The map $\widetilde{T} \rightarrow T$ is an isogeny, and an isogeny between tori over any field $K$ induces a finite-index inclusion between the associated geometric character groups as ${\rm{Gal}}(K_s/K)$-lattices, hence an isomorphism on associated rational vector space, so same dimension for spaces of Galois-invariants; i.e., same rank for $K$-rational character groups.  However, this is a central isogeny, and that is really the key to the good behavior.

For isogenies $f:G \rightarrow G'$ between connected semisimple $K$-groups such that $\ker f$ is *not* central in $G$ (which can only occur in positive characteristic $p$, such as Frobenius isogenies $F_{G/K}:G \rightarrow G^{(p)}$) it can happen that $G'$ has larger $K$-rank than $G$. This might sound paradoxical if you are not familiar with it, since you might reason that if $T' \subset G'$ is a maximal $K$-torus (say containing a maximal split $K$-torus of $G'$) then the identity component of the underlying reduced scheme of $f^{-1}(T')$ seems to be a smooth $K$-subgroup scheme of $G$, hence a torus mapping onto $T'$ via an isogeny, so it has the same $K$-rank as $T'$ by the first paragraph above.  That reasoning is valid *provided* that $f^{-1}(T')_{\rm{red}}$ really is a smooth $K$-subgroup scheme of $G$.  For perfect $K$ such conditions hold (since the underlying reduced scheme of a finite type $K$-group scheme is a smooth $K$-subgroup scheme for such $K$).  But it can *fail* when $K$ is imperfect.  
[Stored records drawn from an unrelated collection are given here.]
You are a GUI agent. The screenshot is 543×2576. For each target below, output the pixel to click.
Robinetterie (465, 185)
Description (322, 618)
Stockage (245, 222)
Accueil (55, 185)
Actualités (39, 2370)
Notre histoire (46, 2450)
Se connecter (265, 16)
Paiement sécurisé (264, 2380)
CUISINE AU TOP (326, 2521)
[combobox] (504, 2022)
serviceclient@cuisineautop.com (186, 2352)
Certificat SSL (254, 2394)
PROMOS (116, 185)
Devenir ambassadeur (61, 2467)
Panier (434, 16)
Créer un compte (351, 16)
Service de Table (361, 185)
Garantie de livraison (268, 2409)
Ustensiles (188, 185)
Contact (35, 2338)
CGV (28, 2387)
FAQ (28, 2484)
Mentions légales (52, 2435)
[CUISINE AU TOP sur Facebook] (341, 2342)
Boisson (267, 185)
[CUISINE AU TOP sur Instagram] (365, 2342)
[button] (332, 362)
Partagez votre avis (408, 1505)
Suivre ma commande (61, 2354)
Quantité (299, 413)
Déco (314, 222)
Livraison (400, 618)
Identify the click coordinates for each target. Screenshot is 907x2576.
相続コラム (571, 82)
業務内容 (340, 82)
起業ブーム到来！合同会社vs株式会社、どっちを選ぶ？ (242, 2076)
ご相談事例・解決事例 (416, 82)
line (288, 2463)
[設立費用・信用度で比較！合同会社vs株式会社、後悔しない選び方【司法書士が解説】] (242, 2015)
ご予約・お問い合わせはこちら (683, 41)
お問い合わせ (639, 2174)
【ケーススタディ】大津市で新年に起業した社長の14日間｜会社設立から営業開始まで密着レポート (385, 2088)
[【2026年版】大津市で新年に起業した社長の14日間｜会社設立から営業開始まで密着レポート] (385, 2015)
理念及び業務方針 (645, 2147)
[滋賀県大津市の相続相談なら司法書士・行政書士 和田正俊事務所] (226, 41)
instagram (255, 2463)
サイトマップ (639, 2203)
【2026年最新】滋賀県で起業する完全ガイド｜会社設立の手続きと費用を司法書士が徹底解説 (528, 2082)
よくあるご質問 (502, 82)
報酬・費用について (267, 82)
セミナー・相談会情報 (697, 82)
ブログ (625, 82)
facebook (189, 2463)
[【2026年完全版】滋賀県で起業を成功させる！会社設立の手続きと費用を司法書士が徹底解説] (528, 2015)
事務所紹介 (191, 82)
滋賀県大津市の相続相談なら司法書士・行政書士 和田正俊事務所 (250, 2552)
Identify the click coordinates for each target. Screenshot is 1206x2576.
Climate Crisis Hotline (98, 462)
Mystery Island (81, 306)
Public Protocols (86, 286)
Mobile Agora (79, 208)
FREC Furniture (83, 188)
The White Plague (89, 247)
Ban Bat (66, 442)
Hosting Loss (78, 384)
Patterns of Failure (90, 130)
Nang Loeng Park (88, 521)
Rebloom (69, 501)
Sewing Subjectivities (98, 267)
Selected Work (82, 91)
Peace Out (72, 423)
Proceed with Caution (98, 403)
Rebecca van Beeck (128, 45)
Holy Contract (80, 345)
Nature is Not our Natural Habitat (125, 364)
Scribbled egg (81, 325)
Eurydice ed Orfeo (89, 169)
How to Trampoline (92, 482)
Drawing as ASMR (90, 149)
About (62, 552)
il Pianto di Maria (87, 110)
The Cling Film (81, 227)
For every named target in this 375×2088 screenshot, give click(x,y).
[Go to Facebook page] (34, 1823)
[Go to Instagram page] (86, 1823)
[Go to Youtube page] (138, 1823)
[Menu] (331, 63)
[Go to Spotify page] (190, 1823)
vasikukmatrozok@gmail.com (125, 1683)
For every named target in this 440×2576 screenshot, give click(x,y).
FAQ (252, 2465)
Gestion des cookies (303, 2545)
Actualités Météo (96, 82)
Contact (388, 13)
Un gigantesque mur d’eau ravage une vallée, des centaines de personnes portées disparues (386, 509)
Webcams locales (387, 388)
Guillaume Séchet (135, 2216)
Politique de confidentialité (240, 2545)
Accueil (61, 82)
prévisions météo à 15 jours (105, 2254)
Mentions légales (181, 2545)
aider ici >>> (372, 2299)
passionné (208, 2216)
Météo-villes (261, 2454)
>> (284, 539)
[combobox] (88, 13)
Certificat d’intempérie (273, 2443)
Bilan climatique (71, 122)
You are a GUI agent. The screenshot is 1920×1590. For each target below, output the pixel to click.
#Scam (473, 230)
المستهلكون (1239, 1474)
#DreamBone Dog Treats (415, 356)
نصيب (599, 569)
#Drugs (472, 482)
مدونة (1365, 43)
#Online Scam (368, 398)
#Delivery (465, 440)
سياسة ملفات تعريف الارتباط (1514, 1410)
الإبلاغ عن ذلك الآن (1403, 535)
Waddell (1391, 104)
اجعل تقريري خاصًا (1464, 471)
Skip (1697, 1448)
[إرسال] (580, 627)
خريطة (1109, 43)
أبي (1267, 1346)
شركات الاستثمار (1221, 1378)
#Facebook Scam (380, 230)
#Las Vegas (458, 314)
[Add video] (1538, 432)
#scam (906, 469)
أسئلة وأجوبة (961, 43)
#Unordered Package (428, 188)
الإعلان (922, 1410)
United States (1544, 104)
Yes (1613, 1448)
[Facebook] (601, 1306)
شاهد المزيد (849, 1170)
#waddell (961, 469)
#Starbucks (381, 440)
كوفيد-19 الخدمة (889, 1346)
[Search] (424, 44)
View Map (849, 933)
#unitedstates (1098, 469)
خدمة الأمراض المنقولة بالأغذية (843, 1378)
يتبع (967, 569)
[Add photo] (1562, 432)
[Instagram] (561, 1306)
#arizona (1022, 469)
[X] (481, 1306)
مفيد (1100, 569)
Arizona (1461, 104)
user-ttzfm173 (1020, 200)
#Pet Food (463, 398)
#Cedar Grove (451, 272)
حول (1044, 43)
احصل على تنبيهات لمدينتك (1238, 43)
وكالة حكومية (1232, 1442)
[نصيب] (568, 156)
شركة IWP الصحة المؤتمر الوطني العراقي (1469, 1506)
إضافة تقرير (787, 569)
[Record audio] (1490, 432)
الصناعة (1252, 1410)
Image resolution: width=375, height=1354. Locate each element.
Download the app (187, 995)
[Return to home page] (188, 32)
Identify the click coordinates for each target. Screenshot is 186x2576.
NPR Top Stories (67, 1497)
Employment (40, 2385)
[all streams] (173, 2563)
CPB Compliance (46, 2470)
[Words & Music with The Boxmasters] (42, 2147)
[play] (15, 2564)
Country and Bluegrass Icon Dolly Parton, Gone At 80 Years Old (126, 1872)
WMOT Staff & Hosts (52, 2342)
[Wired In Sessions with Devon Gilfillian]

For example, if $K$ is a local function field of characteristic $p$ and $A$ is a central division algebra of dimension $p^2$ over $K$ then $G := {\rm{SL}}_1(A)$ is a $K$-anisotropic form of ${\rm{SL}}_p$ but $G^{(p)}$ is $K$-split since $A^{(p)}$ is $K$-split (by local class field theory).  So $F_{G/K}:G \rightarrow G^{(p)}$ is an isogeny from a $K$-anisotropic absolutely simple semisimple $K$-group onto a $K$-split one. And of course this is a non-central isogeny. I suspect that this is the kind of phenomenon you were trying to find when formulating the OP.

[EDIT: I should probably have explained why in the case of central isogenies there are *no* surprises. That is, if $f:G \rightarrow G'$ is a central isogeny between connected reductive $K$-groups for a field $K$ (i.e., the scheme-theoretic kernel $\ker f$ centralizes $G$ in the functorial sense) and if $T' \subset G'$ is a maximal $K$-torus then the scheme-theoretic preimage $T := f^{-1}(T')$ is a maximal $K$-torus of $G$ (in particular, smooth and connected, even if $f$ is inseparable or has disconnected kernel).  The reason is that to prove the $K$-group scheme $T$ is a maximal $K$-torus it suffices to do so after a ground field extension, since by Grothendieck's theorem on the "geometric maximality" of maximal tori over the ground field in a smooth connected affine $K$-group we do not lose the maximality hypothesis on $T'$ after a ground field extension.  Hence, we may assume $K$ is algebraically closed.  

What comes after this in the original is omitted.